Однако Кидонис понимал, что победы Иоанна Кантакузина в условиях гражданской войны, и постоянных вторжений со стороны соседних государств, пользовавшихся нестабильностью внутриполитического положения в империи, не были триумфальным шествием. В письмах из Веррии Кидонис пишет о приготовленных против его избранника ударах (Там же, № 7.31—32), о множестве противников и тех, кто ежедневно готов к измене (Там же, 36—38). «Уже многие перебежчики рассказали о трусости врагов и о твоей мужественной борьбе, император, за право. Они также добавляют, что император хорош, если он оказывает благодеяния подданным и живет в покое, но еще лучше, если он блестит оружием и наказывает преступников за несправедливости, которые они допускают» (Там же, № 9.19—21). Правда, призывы о необходимости возмездия по отношению к тем, кто вверг родину в пучину бед, соседствуют у юного поклонника Кантакузина с мыслью о христианском сострадании к заблуждавшимся соотечественникам. Кидонис размышлял в письме от августа 1345 г.: «Наградой за то, что ты не убивал своих врагов, служит то, что ты можешь начать управление; более того, если они заслуживали наказания, ты не приводил его в исполнение, а они сами нападали друг на друга и сами уничтожали себя. Но ты еще имеешь к ним сострадание, хотя они продолжают свирепствовать, и оплакиваешь смерть своего противника, так как ты по отношению к нему не раз испытывал горькие чувства. Города, которые тебя приняли, ежедневно переживают и упрекают себя в неблагодарности. Сейчас они радуются, потому что знают, что ты не злопамятен, что ты примешь их в империю и возвратишь им прежнее благосостояние» (16, № 7.40—48). Надо полагать, что кровь, пролитая в Фессалонике, побуждала его к возможно более мирному воссоединению страны, хотя он и понимал, что без борьбы состояния мира достигнуть невозможно. Однако ему все же хотелось, чтобы по крайней мере будущий властитель, с которым он связывал свои мечты о всеобщем благоденствии, не запятнал репутации излишними жестокостями.

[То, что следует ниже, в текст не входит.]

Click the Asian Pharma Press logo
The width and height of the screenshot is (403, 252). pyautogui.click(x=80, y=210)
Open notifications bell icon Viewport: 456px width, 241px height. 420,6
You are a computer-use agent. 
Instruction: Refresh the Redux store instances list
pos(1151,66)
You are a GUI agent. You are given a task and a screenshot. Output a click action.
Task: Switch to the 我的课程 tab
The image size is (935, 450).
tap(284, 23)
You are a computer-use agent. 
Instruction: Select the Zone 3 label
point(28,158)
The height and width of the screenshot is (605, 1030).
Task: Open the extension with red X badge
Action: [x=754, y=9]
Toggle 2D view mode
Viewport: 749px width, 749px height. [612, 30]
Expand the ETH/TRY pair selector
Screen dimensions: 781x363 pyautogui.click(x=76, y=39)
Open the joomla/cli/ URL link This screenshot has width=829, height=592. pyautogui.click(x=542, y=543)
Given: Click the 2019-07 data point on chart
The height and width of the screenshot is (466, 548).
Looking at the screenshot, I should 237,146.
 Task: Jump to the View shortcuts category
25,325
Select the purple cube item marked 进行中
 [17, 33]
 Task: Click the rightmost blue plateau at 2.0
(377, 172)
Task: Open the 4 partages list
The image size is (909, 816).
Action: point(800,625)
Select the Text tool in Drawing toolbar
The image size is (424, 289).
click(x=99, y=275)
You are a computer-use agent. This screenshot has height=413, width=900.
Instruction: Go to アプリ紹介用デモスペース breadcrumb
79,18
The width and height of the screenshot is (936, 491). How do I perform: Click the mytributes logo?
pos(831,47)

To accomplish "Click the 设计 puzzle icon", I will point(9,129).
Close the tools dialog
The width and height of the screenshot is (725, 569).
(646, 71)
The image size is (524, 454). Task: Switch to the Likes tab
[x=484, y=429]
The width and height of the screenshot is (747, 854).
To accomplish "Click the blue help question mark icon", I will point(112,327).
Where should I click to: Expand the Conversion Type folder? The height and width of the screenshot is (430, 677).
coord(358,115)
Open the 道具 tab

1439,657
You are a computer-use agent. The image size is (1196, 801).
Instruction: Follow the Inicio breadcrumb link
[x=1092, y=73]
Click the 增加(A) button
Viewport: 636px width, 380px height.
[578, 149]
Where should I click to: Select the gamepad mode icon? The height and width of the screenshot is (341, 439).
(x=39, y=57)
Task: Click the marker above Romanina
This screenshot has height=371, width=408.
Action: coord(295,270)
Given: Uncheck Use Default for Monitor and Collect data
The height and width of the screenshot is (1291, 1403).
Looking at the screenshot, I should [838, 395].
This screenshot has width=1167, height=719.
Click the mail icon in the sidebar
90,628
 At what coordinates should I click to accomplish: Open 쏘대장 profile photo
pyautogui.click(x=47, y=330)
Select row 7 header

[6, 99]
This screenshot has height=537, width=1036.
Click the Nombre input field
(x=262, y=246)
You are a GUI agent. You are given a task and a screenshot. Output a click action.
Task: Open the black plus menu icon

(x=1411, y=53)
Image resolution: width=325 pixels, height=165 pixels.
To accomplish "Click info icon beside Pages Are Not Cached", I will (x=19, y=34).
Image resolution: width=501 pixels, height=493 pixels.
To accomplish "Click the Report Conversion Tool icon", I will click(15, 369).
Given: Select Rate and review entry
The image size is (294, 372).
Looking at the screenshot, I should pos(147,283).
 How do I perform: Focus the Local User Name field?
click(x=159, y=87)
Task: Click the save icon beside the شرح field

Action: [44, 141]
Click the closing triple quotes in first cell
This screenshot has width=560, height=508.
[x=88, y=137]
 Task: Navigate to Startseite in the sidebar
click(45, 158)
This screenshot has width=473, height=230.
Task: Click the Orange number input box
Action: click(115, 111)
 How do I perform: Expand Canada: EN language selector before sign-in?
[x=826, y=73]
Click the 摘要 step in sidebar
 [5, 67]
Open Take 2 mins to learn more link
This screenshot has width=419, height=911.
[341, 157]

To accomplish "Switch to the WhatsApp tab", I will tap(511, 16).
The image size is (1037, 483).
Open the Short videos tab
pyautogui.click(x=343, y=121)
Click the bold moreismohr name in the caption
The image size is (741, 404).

Разумеется, при этом идеальный правитель в лице Иоанна Кантакузина остается по описанию Кидониса прекрасным воином, одерживающим победы на поле брани. Победы над варварами — это тот неизменный атрибут, которым с римских времен наделяли энкомиасты правителей. По Кидонису, при появлении Иоанна Кантакузина «варвары будут шуметь, как птичья стая, которая боится большого коршуна» (Там же, № 7.55— 56). Ностальгия по прежним блестящим победам римского оружия наложила отпечаток на политические мечтания молодого Кидониса. В связи с действиями Иоанна Кантакузина Димитрий вполне в духе давних традиций надеялся, что «римляне снова станут добывать добычу, станут теми самыми, чей взгляд на городскую стену заставляет ее содрогаться...» (Там же, 56—57). Правда, он оговаривается, что это возможно лишь при смелом введении изменений в военном деле (Там же, 58—59). А пока, исходя из реальной политической ситуации, Кидонис одобряет в действиях Кантакузина то, что станет предметом его осуждения в пору зрелости: он находит мудрыми действия Кантакузина по привлечению турецких отрядов для утверждения его власти в борьбе с соперниками. Он пишет о положении фракийских городов: «Бывших врагов они имеют для охраны, так как император усмирил их благодаря силе оружия и рассудительности» (Там же, № 8.12—13). Отсутствие собственного политического опыта не позволило Кидонису увидеть в этом направлении дипломатии Кантакузина те отдаленные последствия, которые закрепят раздробленность империи и снизят ее шансы в борьбе с соседними государствами, прежде всего с турками.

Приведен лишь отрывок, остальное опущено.